According to recent reports, a boy named Siddak Singh Jamat used a fossil kit in his garden when he dug up a horn-like stone. He reportedly was digging for worms, pottery and bricks when he discovered a horn-like fossil that turned out to be part of a coral known as horn coral.
According to a report published by a leading British daily newspaper, the boy’s father, Vish Singh, identified the horn coral from a group of fossils of which he is a member on Facebook. Singh remarked that the discovery of the horn coral and a few smaller pieces next to it was really strange. In addition, during further excavations, they also found a frozen block of sand. He also said that it contained many small mollusks, sea shells and sea lilies, which is a prehistoric discovery.

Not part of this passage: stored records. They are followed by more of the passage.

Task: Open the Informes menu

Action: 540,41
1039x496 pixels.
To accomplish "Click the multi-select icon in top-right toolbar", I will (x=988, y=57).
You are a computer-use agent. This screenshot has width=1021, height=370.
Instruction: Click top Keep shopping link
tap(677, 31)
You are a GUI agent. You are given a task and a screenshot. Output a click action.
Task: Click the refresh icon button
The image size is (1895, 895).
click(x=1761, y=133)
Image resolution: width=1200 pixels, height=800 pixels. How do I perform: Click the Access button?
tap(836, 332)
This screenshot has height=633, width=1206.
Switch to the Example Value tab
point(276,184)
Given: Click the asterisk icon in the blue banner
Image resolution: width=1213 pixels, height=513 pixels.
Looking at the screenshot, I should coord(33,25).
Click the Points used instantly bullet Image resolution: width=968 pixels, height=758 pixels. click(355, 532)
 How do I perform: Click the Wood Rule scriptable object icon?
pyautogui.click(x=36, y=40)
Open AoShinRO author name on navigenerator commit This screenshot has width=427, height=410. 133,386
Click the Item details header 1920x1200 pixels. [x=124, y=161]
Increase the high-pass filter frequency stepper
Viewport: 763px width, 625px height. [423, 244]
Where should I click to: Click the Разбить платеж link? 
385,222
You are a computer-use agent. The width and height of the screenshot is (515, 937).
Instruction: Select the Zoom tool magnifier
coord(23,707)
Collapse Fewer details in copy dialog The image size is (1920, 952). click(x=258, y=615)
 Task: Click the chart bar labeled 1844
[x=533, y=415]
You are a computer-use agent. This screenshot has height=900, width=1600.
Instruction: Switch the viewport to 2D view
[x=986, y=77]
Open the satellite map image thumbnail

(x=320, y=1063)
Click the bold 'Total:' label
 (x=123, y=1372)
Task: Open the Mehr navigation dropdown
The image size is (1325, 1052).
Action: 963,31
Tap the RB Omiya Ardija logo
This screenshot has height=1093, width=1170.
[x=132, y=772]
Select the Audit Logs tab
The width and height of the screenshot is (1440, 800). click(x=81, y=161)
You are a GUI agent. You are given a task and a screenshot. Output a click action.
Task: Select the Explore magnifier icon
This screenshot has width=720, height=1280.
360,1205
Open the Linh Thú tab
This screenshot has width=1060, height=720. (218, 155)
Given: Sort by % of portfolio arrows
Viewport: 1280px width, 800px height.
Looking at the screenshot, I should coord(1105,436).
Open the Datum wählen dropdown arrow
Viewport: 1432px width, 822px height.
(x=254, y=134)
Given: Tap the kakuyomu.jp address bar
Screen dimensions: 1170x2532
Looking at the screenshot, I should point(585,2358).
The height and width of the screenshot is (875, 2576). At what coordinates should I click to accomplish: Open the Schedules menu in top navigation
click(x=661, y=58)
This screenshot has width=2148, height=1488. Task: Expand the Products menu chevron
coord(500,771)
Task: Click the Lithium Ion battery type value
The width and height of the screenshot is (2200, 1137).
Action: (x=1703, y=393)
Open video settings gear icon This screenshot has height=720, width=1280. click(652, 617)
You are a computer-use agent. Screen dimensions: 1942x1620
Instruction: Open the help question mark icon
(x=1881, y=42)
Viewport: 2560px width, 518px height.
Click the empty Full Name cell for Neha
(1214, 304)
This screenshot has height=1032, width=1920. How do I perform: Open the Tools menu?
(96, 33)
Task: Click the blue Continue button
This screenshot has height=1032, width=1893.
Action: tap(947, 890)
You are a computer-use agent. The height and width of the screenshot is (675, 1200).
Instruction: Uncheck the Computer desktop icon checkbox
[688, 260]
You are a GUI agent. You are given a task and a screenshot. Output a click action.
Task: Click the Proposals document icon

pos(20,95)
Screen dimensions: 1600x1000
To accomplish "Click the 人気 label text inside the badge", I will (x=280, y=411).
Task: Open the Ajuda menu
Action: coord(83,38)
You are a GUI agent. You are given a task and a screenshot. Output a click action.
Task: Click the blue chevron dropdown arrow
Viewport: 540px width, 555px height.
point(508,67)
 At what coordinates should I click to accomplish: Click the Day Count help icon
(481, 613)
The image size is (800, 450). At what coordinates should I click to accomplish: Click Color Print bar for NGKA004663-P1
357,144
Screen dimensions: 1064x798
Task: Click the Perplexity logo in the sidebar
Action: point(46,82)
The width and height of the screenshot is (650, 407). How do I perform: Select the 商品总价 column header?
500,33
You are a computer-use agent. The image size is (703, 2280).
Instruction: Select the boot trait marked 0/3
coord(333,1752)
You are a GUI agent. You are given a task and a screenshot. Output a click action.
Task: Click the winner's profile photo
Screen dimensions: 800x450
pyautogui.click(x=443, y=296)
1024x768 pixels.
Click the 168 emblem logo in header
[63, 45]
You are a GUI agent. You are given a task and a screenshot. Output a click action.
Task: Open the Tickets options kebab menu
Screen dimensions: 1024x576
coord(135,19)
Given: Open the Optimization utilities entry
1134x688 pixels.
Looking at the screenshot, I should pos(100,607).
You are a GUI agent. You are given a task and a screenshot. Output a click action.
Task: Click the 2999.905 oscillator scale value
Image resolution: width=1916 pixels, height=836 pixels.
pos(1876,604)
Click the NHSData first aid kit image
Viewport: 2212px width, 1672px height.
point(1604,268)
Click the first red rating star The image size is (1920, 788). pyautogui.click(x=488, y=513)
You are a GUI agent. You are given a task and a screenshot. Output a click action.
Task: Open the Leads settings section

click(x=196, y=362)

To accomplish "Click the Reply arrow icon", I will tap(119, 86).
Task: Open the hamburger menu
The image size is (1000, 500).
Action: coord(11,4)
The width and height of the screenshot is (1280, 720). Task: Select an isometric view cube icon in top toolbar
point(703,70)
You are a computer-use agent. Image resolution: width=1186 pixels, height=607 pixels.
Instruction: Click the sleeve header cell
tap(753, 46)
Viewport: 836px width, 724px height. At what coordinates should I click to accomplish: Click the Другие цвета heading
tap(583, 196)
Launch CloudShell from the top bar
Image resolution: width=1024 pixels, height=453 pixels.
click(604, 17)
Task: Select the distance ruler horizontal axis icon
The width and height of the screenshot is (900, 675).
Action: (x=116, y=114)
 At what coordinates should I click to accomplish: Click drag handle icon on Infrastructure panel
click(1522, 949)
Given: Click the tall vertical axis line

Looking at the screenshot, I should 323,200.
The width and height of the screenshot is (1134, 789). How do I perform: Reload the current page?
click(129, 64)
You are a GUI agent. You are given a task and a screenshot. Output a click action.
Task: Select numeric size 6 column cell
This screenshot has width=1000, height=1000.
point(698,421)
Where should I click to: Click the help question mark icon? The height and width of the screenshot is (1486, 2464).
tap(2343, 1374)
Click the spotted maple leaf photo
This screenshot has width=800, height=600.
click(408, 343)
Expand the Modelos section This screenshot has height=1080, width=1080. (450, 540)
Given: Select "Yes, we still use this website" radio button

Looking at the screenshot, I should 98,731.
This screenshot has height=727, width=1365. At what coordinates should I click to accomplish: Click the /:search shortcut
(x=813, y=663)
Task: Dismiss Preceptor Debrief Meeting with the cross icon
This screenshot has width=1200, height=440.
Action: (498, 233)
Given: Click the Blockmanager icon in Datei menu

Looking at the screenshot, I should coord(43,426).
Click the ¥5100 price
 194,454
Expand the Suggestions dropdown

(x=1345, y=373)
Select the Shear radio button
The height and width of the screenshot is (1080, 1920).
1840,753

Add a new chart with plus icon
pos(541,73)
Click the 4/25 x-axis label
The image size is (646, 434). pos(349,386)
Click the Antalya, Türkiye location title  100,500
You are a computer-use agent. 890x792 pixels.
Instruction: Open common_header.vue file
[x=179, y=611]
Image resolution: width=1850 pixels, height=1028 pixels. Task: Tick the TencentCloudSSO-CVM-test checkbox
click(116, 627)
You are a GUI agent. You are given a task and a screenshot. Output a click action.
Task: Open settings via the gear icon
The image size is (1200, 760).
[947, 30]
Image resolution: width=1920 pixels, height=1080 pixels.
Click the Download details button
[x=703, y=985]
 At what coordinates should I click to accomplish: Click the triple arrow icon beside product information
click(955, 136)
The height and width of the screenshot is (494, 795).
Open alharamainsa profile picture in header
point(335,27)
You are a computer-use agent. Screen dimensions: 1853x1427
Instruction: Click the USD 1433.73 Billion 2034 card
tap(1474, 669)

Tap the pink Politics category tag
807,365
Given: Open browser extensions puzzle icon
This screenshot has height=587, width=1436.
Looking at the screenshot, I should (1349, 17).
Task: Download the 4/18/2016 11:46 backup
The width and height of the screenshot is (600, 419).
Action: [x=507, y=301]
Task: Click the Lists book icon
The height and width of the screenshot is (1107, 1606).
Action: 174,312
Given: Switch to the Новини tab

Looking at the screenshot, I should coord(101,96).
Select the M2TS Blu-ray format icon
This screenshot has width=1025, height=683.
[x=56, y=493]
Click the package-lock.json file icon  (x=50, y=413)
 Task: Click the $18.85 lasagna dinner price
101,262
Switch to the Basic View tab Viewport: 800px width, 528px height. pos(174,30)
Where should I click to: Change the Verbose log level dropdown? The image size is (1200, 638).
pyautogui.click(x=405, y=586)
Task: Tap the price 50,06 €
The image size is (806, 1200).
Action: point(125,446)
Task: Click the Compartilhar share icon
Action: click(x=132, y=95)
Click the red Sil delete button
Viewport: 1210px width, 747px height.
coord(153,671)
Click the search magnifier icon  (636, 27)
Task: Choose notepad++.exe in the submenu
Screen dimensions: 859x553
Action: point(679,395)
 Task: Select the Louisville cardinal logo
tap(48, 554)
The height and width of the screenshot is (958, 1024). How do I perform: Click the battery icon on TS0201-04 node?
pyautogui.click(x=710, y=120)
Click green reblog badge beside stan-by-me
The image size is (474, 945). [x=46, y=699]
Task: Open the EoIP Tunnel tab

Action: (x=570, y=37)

Vish Singh has found that fossil markings suggest that it may have been rugose corals that existed in the Paleozoic era between 500 and 251 million years ago. He added that at that time England was part of Pangea, a land consisting of continents, and was under water for a long time.
The family reportedly lives in British Walsall, which is not a place recognized for its fossils, like the Jurassic coast in the south of England.
The family plans to share the Museum of Geology at the University of Birmingham with their unique fossils.